We almost didn’t open it, thinking it was junk mail.
Why would the University of Georgia send us mail way out here in Montana?
We aren’t alumni. Our kids don’t go there, nor do we have prospective students considering the school.
The letter was addressed to “The Riffey Family” (printed, not hand-addressed), which may have subconsciously given it a chance it normally wouldn’t have received.
The postage applied was pre-sorted metering like that from a postage machine. Result: It looked like any other junk mail with the exception of the “family” thing.
The letter made it home from the Post Office only because I thought it might be something related to my wife’s doctoral studies, even though she had never mentioned UGA to me.
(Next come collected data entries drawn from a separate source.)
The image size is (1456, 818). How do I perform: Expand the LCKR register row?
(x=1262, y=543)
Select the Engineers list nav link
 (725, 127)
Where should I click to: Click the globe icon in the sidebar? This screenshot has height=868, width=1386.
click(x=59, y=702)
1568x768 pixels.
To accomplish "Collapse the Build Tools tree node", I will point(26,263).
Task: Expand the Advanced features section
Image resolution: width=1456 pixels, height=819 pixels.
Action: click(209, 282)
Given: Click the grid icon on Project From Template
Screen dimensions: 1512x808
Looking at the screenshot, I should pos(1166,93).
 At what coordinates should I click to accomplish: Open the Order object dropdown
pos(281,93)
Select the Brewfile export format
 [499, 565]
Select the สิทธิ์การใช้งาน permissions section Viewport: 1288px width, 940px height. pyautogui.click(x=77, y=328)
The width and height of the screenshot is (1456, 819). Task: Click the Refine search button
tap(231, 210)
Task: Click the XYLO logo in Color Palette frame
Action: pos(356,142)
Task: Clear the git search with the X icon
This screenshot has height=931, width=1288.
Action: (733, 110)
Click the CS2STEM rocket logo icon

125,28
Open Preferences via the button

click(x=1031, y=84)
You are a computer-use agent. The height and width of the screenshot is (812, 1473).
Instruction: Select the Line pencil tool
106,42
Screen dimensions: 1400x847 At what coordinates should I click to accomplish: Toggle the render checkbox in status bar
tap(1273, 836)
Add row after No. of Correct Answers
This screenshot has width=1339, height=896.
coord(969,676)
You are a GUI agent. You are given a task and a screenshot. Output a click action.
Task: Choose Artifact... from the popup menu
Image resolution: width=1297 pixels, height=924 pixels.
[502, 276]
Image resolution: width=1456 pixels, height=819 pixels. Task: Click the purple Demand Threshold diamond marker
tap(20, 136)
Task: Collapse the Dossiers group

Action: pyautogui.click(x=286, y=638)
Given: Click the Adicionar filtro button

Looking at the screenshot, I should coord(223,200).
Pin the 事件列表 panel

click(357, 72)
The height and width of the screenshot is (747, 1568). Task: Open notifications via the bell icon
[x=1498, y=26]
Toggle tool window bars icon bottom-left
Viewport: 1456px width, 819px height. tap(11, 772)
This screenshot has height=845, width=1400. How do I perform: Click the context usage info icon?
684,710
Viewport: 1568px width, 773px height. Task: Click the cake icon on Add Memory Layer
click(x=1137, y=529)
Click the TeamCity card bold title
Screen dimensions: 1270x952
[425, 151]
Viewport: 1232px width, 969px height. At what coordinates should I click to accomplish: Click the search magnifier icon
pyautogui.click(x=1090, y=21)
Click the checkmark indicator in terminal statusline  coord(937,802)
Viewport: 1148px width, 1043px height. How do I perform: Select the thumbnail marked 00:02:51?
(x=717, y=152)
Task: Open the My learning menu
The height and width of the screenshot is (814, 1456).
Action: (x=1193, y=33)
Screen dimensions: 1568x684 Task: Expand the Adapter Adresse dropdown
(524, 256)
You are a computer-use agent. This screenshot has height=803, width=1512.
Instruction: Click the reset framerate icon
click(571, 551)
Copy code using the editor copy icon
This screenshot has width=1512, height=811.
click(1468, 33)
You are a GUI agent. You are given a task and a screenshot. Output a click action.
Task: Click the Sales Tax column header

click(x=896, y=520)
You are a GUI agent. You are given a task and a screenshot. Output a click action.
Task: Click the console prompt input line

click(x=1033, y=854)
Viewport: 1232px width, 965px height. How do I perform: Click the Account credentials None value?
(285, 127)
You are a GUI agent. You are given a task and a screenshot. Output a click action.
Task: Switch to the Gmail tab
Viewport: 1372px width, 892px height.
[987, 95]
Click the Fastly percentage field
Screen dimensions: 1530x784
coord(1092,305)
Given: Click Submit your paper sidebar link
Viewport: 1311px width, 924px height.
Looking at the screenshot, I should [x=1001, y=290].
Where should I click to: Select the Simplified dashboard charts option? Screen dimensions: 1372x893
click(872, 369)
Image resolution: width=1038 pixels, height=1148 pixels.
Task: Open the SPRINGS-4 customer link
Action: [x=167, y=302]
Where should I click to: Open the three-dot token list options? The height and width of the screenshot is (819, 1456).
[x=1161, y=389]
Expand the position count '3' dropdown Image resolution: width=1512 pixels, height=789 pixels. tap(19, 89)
Months ago, we had to put Blondie (our 11 year old Golden Retriever mix) to sleep.
She was suffering from painful arthritis and surgery to repair tendons hadn’t helped her escape a life that had become much like walking on broken glass. Our oldest son came home for the weekend because he wanted to be with her. They hadn’t even charged us for the euthanasia, probably because we’d spent so much on Blondie’s care with them.
The letter was about Blondie. It came from the development (fundraising) office at the University of Georgia Veterinary School.
A letter that almost didn’t make it home. A letter that almost didn’t get opened.
A letter said that our vet, Dr. Mark Lawson from Glacier Animal Hospital, had made a donation to the vet school in Blondie’s memory.
Think hard about your mail
Imagine if we hadn’t known that our vet had made that donation…all because the envelope carrying that notification letter looked “too junky”.
Think hard about your mail.
It does no good to spend time and money sending mail if it never makes it home from the post office. It isn’t just about paper costs, printing, postage costs and the speed of slapping on pre-printed labels.
Everything ON the envelope requires thought because someone, somewhere HAS to decide to open it…and if they don’t, you just wasted time, money and an opportunity. Perhaps more.
Everything IN the envelope requires thought. You might have one shot to make an impression and/or provoke an action.
If you don’t send mail to people, keep in mind that the same considerations apply to anything else you put in front of customers and prospects. If it looks like junk, it might get treated that way.
Would you take your dogs anywhere else? What a nice gesture. Wow.